An add-on It took 36 years to make, had to be pushed back several times because of a pandemic, has a new writer and director, and is the follow-up to one of the best-selling action movies of all time. Top Gun: Maverick needed to show a lot.

It soars higher, faster, and certainly more fully throttled than anyone could have imagined. Captain Christopher McQuarrie, who worked with Cruise on Mission, as well as director Joseph Kosinski bring decades of experience pushing the limits of action movies back to the cockpit.

They deliver amazing flying stunts that will leave you speechless, heart racing, and fist pumping the air with joy. The character work is just as good as the stunts in Tony Scott’s original. Cruise easily slips back into Maverick’s roguelike charm, like putting on an old aviator jacket with patches.

But it also perfectly captures how years of stress with his bosses and grief over Goose have affected him, making his always-present overconfidence crack just a little. Now that many years have passed, it’s clear that Cruise did intend on going back to Top Gun, as well as it’s easy to see why.

Rain Man:

Rain Man tells a touching story about how family is more important than money, and it shows how complicated brothers can be in a way that is surprisingly subtle.

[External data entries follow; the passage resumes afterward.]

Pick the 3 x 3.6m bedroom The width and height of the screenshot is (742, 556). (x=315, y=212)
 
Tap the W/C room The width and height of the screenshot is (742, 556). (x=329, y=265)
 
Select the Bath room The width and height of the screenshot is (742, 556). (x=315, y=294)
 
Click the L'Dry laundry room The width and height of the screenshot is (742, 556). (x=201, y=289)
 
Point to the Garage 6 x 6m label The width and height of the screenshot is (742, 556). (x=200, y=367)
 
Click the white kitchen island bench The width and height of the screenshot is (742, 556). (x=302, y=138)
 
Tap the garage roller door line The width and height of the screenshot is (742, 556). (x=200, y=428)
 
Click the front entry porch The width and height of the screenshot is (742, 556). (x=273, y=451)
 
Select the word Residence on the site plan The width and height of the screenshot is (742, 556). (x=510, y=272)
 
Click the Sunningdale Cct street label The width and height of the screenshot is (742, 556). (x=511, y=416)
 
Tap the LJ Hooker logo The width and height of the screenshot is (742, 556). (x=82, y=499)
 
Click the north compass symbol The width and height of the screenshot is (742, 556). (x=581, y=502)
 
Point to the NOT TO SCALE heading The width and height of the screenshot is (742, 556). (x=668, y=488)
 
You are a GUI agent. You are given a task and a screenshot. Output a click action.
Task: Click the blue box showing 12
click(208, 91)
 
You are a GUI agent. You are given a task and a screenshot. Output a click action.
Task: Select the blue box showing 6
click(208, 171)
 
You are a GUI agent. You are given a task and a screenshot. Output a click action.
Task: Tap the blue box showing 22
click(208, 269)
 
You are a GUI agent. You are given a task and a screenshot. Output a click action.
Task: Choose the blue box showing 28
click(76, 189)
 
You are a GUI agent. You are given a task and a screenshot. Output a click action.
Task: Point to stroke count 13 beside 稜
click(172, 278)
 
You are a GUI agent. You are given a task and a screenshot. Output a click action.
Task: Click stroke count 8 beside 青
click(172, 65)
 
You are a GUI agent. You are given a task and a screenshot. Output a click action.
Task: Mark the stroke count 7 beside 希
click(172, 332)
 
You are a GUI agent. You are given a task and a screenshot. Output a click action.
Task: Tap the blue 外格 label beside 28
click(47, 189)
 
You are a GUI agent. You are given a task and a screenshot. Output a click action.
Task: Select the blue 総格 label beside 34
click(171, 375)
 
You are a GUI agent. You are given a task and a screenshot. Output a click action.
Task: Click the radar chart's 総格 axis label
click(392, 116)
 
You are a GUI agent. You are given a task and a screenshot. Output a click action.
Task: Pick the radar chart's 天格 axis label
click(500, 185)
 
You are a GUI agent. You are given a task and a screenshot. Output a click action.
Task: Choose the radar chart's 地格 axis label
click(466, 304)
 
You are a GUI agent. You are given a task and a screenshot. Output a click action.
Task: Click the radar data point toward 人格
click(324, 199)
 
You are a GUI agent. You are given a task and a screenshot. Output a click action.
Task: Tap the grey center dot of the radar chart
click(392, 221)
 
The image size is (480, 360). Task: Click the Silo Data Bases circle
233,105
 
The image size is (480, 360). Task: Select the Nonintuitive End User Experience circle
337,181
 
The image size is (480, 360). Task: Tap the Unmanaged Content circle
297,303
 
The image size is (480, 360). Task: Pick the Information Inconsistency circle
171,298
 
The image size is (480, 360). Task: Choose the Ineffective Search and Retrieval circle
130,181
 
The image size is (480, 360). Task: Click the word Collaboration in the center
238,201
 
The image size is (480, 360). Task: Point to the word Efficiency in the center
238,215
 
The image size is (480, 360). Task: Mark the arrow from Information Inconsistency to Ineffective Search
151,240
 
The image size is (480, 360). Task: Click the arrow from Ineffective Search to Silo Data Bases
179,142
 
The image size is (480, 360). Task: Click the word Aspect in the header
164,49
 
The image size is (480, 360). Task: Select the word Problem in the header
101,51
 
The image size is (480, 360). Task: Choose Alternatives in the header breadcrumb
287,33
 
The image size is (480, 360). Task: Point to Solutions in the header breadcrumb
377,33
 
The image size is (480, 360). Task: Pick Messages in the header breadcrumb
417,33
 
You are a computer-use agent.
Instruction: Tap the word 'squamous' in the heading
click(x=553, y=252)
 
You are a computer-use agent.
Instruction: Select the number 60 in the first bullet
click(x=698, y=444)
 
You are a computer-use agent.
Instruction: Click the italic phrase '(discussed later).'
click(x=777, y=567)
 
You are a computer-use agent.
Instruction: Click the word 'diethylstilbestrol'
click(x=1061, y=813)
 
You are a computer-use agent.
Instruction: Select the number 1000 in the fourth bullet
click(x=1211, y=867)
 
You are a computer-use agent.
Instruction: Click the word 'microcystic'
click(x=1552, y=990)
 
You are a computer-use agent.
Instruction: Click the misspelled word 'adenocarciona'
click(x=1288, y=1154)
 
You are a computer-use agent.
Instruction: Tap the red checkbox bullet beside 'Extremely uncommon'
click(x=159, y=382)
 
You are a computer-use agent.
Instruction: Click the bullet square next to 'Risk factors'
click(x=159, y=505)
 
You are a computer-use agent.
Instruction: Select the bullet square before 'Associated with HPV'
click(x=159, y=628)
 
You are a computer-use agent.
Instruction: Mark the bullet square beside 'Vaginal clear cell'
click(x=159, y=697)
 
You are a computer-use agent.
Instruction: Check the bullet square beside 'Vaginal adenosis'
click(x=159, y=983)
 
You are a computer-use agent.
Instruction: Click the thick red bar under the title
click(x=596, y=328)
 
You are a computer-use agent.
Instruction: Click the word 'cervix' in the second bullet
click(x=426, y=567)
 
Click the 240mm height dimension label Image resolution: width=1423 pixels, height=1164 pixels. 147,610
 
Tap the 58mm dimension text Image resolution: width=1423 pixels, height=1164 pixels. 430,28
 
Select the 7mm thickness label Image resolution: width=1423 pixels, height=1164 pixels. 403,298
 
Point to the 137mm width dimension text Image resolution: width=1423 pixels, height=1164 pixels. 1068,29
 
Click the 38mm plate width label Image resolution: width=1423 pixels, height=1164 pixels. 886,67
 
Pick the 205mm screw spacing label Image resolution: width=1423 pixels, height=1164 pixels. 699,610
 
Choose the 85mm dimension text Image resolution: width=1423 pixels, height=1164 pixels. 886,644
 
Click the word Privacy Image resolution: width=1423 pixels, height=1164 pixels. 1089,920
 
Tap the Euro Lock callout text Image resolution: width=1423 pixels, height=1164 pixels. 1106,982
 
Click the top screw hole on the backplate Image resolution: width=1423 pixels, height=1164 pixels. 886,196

Charlie is played by Tom Cruise. He is a pleasant con artist who is obsessed with money and tries to get along with his autistic older brother after finding out that their father took him away from them against their will.

Rain Man is a movie about love, kindness, and working together, and it gets its points across within a way that is sincere and real.

Magnolia:

The big three-hour story by Paul Thomas Anderson about a group of weak and broken people in the San Fernando Valley was meant to be even better than his hit “Boogie Nights.”

He asked Cruise, who had made a name for himself as a movie star who ought to only ever get lead roles, to lose his Hollywood image and play a supporting role opposite Jason Robards as well as Philip Seymour Hoffman. This would test both his Hollywood reputation and his acting skills.

As a motivating speaker and a bit of a con artist giving a pickup artist lesson, Cruise rises to the occasion through performing scenes and sharing the load beautifully alongside a group of talented actors who want to look into what it means to be human.

Eyes Wide Shut:

Cruise may have been in one of the strangest movies ever, yet no actor would turn down the chance to be in a Stanley Kubrick movie, which turned out to be his last. Bill Harford, played by Cruise, is a doctor who sees an orgasm at a country house. His young wife Alice starts to wonder about sex after the event.

When Alice tells Bill that she has been having an affair, Bill decides to do himself. Even though “Eyes Wide Shut” got mixed reviews, Cruise’s best “art film” to date, it was the most detailed sex he had ever shown in a movie.